Editor’s Note: This post was originally published on Seattle 2.0, and imported to GeekWire as part of our acquisition of Seattle 2.0 and its archival content. For more background, see this post.

By David Aronchick

Do you have what it takes to be the center of attention? You start a site and want everyone to visit, crowding around, and creating a community of people who not just connect with each other, but make your site better in the process. But getting there is a tough game – you can fight for years and still not get to where you have that kernel of people. The question is, do you have a site worth anything before you get the people? Or better yet, is it worth building a community at all?
 

The answer may not be as obvious as you would first think. Entrepreneurs often think about building sites that not only bring users joy, but also where the users create the site in their own image, through comments, posting images and creating new content. But only a subset of sites truly require this sort of interactivity. The rest of the world wastes enormous amounts of time and energy building yet another silo that no one really uses. I see the universe of community sites breaking down into four categories:

  • There is no site without user networking: These sites are merely skeletons without users, and adding one user does not even matter. It does not become valuable without multiple users and the connections between them. Examples for these types of sites include Facebook and Twitter.
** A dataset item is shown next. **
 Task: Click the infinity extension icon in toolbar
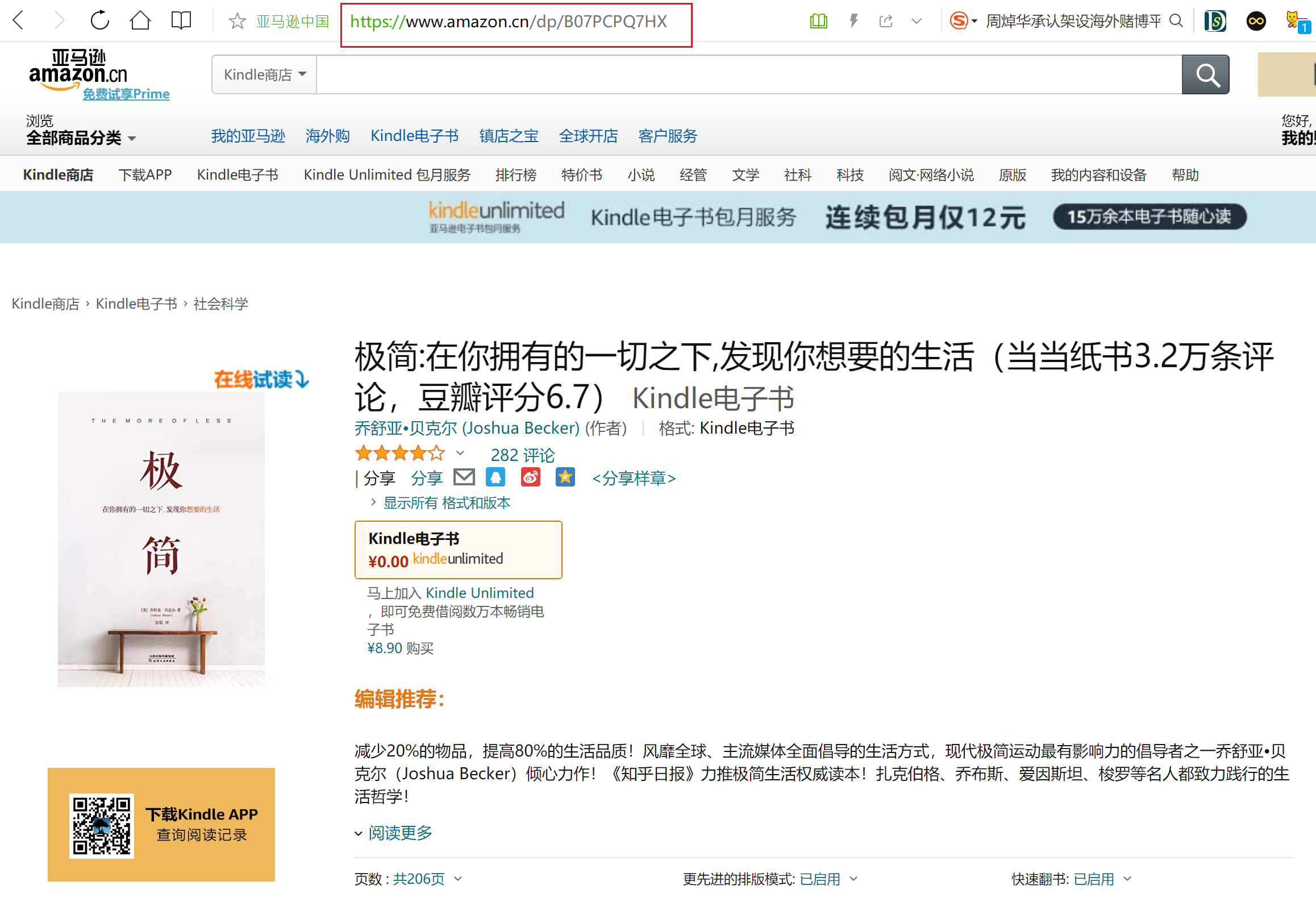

If you fit into this category, it’s not only not worth launching without the social features, but you need to figure out a way to get large bodies of users to come at once, even when you have nothing to offer. Until you cross the critical mass threshold, your site will never go anywhere.
  • There is no site without user content: Users can come and contribute content, but network effects are not relevant. Examples of these include Stackoverflow, Quora, Entertonement or Flickr. The key identifier here is if the user never came back, would the site and their contribution still have value? If you find yourself in this category, your goal is to beg, borrow or steal to get the critical mass of content, and use that to start the virtuous circle.
  • The site would do fine, but is just that much better because of the community: The core identifier for these sites are that the owners create or manage the content, and then the users can comment or not. Some example sites are Cheezburger networks or Television Without Pity. If you are developing one of these sites, you should be finding the best editors and creatives in the world, as nothing attracts more users than unique, high quality content.
  • Community is an after thought: The vast majority of sites fit into this category, where community features may be useful but are unlikely to move the needle one way or the other. Some very successful examples include Mint, Zillow, Redfin or SmugMug. Here, the tools are all that matters and spending any significant amount of engineering time on anything but a better user experience for those tools is probably a waste of time.
  • As a special bonus, I’ll toss in one more site – The Anomaly: There’s only one site out there that fits this category, where the users sort of matter and sort of don’t – it’s Youtube. At one point, community mattered, and the interconnection between users built the site into the third largest site in the world. Now, however, Youtube has become a platform through and through. People use the site to host video, but the community is largely drive by; you come in, get your videos, and leave. Be wary if you try and model your site after them; it’s really not the kind of thing you can replicate.
Unfortunately, even after spending the time evaluating your site, and deciding when and where to spend your time on community features, the search engines may conspire against you. The additional component to add to the equation is the amount you depend on SEO. Because Google, et al. evaluate sites on “freshness”, unless you have a way to refresh your old content, you will see a gradual trailing off of traffic and ranking over time. Comments are a way to counteract this, if your users actually contribute, which is a real shame, because it encourages thousands of wasted man hours trying to build community features when there is no benefit to the site itself.
 

We all dream of the time when users come to our site to engage in rich conversations, where our site becomes the cool place to hang out. But there’s only enough room to be “the in-spot”, and you need to be realistic about who you are, and where you want to spend your precious time. One of the biggest mistakes you can make is building features for the users you want, instead of the users you have. There is no shame in actively saying “this is not a place for communities, we’re not going to build features to support them”. In fact, that is the kind of focus that I would bet on for long term success.